── GIVEN RECORDS

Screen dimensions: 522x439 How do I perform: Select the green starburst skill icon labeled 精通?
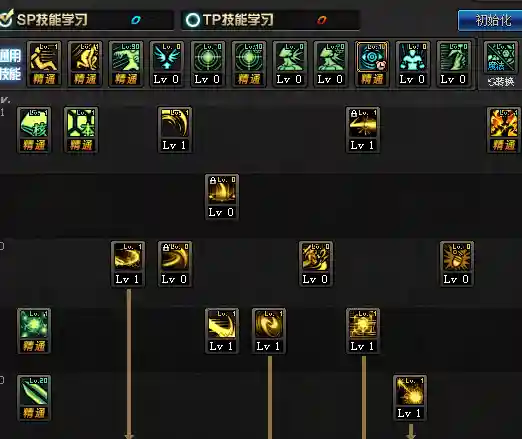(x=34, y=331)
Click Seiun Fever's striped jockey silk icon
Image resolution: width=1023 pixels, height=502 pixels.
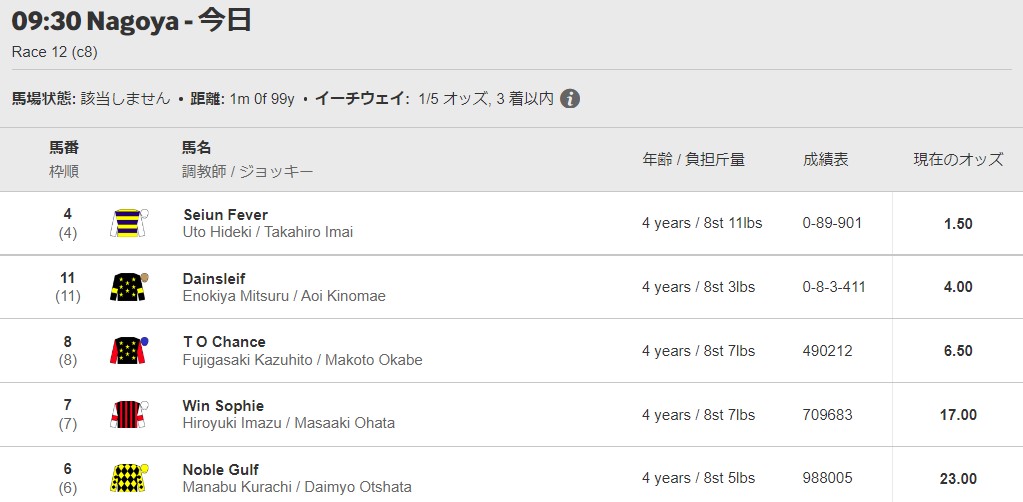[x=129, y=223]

────

# [PROBLEM DETAILS]
Write out all the entries exactly, except for the pictures.

# [SOLUTION FOR THIS TASK]
Screen dimensions: 522x439 How do I perform: Select the green starburst skill icon labeled 精通?
(x=34, y=331)
Click Seiun Fever's striped jockey silk icon
Image resolution: width=1023 pixels, height=502 pixels.
[x=129, y=223]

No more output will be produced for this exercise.